There are many different types of rules such as this. While this does scale in terms of scoring large quantities of backlinks, it suffers from two other shortcomings.

First, hard-coded rules are just too brittle. Over the past month, I've seen more spam than any one person should ever have to endure. One thing I've learned is that spammers are a very clever bunch. It is one thing to identify a link farm with dozens (or hundreds) of low-quality backlinks. It is quite another to teach a machine to identify what appears to be a high-quality page, when in fact the quality is just a cover for one or two very nefarious backlinks.

Second, the "rules approach" puts you in an arms race that you cannot possibly win. True - a few simple rules can identify a great deal of spam. A few dozen more, and you may get up to a majority. But to make further progress requires (quite literally) thousands of rules. Neither Eric nor I have the kind of time on our hands.

Enter the AdGooroo QualityBot.

You cannot manually score large numbers of pages by hand, but you can solve this with a computer. And you cannot devise thousands of rules to catch spam... but you can teach a machine to do this as well.

QualityBot is an artificial intelligence algorithm that has been taught not only to score pages, but to learn from its mistakes and devise better rules. It has now passed the 80th round of training (what we call a generation) and is demonstrating a marked superiority to humans both in scoring pages as well as devising new rules for identifying spam.

Our best "expert-trained" scoring system to date (the one which is currently serving as the engine behind our quality backlinks product, Link Insight) is capable of identifying 67% of all spam pages (not bad).

Generation 46 of QualityBot was able to eliminate 75.8% of all low quality pages. Generation 78 (which is the latest and greatest) is up to 81.8% accuracy.

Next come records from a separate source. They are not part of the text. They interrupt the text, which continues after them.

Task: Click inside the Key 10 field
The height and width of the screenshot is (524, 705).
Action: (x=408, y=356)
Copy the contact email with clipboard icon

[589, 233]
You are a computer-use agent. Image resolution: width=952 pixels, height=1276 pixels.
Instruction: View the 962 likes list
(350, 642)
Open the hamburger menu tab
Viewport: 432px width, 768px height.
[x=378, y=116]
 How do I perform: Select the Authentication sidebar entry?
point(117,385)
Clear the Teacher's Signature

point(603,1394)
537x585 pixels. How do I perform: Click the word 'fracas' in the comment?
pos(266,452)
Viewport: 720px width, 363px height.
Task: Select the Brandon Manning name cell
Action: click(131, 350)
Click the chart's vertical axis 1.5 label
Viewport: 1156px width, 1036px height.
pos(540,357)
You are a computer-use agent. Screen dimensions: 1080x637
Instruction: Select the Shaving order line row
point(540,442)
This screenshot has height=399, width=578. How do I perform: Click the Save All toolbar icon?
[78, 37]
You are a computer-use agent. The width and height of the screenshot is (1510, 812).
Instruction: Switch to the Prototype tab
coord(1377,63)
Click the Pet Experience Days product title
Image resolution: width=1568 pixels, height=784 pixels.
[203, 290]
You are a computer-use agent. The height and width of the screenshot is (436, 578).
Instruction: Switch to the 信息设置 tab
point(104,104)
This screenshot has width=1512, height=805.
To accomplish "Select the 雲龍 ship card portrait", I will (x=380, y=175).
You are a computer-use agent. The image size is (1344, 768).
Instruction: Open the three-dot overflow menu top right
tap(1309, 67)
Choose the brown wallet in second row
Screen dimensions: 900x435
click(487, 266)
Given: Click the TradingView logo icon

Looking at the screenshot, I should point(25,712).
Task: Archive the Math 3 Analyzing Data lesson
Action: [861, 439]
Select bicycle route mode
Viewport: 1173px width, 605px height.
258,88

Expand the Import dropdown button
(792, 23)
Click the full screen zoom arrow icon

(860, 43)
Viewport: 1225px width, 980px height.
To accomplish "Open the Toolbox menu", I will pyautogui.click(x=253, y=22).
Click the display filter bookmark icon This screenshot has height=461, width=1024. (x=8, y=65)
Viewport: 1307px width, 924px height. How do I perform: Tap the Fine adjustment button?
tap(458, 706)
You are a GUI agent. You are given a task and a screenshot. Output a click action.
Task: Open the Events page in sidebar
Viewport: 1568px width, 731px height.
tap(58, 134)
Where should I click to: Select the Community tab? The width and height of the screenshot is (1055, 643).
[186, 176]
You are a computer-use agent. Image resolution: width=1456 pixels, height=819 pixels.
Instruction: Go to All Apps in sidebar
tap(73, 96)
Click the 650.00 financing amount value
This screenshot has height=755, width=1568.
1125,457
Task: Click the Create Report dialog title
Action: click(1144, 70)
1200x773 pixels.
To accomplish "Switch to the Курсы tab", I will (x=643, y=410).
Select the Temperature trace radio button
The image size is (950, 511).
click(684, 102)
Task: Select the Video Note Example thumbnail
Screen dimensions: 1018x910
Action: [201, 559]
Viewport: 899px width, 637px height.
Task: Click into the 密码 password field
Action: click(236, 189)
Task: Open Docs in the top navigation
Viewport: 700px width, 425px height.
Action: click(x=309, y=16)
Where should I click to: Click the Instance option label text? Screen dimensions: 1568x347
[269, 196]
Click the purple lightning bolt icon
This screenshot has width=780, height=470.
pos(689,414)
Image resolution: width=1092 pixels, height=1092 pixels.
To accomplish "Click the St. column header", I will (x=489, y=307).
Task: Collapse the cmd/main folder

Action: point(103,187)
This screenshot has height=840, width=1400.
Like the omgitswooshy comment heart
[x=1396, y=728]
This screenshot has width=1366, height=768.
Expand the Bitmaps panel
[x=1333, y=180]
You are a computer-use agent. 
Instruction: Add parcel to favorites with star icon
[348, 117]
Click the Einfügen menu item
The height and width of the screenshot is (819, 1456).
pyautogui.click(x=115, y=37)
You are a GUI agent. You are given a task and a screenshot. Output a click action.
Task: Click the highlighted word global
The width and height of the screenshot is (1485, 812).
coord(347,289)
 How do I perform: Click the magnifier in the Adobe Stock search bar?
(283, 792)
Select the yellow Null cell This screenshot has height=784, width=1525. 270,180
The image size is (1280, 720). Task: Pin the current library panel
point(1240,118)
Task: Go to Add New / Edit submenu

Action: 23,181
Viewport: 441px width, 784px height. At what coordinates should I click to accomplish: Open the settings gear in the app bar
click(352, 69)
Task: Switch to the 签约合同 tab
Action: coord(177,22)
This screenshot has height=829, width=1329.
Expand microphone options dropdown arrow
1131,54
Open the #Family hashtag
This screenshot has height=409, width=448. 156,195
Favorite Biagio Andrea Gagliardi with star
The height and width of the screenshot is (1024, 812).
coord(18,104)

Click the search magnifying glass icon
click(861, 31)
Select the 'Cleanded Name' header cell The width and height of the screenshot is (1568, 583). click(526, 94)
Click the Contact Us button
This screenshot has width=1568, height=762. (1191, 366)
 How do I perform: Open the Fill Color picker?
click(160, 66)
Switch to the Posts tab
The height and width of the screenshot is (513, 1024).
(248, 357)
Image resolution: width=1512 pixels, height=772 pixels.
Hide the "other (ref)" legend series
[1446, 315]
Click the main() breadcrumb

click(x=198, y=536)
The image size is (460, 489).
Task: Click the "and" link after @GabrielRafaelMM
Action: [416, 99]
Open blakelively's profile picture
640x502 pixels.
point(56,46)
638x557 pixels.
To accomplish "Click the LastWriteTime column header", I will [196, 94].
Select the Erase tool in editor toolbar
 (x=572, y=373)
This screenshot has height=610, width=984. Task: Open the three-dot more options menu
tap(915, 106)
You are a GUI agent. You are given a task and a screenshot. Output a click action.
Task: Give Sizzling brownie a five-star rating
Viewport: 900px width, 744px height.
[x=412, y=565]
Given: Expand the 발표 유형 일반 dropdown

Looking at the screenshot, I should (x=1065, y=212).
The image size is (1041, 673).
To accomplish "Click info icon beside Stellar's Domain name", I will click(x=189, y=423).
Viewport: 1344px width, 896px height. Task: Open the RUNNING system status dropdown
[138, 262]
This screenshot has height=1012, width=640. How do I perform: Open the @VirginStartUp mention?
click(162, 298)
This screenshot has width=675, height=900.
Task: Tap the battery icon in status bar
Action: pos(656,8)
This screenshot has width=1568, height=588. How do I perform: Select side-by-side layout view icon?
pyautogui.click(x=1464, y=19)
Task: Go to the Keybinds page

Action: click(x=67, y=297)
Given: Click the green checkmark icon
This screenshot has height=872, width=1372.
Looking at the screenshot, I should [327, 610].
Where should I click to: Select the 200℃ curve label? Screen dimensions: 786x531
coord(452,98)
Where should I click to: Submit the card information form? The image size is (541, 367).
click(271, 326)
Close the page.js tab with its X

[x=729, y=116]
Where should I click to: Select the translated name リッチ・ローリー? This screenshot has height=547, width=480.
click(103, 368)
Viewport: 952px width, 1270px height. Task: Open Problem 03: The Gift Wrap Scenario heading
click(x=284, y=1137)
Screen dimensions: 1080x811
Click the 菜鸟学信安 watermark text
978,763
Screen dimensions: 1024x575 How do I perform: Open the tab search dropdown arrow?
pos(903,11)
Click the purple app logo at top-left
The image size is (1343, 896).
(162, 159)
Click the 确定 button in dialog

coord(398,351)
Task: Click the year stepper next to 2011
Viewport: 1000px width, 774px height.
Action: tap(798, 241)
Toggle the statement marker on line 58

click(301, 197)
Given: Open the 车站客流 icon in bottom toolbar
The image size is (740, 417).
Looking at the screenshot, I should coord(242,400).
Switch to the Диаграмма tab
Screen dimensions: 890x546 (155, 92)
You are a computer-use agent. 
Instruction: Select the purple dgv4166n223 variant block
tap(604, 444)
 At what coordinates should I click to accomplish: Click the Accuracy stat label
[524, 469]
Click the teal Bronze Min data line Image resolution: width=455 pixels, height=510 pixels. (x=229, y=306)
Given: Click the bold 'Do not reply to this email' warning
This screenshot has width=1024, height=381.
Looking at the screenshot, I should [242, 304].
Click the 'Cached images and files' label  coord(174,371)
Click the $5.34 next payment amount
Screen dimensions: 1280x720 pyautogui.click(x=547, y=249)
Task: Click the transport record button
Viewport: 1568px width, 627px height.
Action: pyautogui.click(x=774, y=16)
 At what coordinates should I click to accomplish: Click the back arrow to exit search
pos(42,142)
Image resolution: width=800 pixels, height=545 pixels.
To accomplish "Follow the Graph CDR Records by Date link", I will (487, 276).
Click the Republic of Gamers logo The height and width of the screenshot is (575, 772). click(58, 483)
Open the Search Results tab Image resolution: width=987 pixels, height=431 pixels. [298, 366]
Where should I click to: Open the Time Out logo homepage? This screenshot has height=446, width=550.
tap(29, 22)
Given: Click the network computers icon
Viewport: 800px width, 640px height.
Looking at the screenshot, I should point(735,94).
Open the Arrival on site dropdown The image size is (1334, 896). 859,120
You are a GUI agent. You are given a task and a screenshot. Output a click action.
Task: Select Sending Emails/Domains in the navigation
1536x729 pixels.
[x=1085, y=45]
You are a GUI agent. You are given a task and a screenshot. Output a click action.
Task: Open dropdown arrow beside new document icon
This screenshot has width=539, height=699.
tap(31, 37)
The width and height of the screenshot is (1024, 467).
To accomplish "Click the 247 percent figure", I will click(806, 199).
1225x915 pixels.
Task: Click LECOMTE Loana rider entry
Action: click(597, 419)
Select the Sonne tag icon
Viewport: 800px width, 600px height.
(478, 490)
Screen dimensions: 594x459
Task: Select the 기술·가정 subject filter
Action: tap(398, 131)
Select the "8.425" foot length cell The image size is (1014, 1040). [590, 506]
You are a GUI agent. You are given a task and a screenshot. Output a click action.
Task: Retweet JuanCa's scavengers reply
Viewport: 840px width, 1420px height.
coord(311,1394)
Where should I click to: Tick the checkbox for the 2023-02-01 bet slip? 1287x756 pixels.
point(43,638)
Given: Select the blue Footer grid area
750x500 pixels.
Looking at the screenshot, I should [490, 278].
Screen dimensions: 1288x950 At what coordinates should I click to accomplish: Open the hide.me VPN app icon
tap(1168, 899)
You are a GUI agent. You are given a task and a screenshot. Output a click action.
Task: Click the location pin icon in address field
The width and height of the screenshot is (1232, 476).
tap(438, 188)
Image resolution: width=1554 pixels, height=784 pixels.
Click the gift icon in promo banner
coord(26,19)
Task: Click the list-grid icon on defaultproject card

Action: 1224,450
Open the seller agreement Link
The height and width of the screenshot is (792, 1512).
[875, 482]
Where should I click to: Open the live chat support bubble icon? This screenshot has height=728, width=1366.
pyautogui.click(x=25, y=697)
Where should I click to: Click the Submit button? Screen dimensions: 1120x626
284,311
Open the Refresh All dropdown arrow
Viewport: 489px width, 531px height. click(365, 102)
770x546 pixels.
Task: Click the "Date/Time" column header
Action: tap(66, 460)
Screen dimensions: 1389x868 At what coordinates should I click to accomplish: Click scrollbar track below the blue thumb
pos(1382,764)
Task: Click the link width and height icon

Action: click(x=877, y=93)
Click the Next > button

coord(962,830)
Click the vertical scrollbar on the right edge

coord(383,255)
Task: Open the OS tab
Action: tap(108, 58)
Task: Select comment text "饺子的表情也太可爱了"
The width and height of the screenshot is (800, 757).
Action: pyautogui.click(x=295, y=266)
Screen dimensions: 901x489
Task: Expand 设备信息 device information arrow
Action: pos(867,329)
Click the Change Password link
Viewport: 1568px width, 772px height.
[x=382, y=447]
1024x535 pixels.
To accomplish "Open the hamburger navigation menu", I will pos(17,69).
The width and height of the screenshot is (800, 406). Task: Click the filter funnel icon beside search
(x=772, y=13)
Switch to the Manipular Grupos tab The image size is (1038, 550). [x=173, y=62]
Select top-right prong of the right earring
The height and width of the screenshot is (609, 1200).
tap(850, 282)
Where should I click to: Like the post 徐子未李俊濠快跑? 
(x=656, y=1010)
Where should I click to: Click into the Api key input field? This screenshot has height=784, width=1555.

We (probably) won't ever get to 100% of course. But even if we don't, think about the impact of this versus the efficiency of a typical outreach program. We can now eliminate 82% of the links which have no effect - or worse, can seriously damage your internet presence. And to do so, we no longer need to rely on the usual hocus pocus (page rank, page length, keyword density, link ratios, and so forth.)

What's more, QualityBot evolves over time. A splogger uploads his content to a throwaway WordPress blog and maybe slips under the radar. But as soon as he uses Ping.fm or some other RSS feed to spread his content - even if he changes it slightly - QualityBot begins to adapt. In short, it responds much the same way as a search engine does (although probably a little faster, as we've trained it to adapt somewhat more aggressively than a search engine typically will.)

What is QualityBot Looking For?

In short, the same types of things you do when you visit a page. QualityBot is great at identifying various types of linkspam, such as link farms and splogs. Misspellings and capitalization errors are also dead giveaways of spam, as are the usual blog comments and what not.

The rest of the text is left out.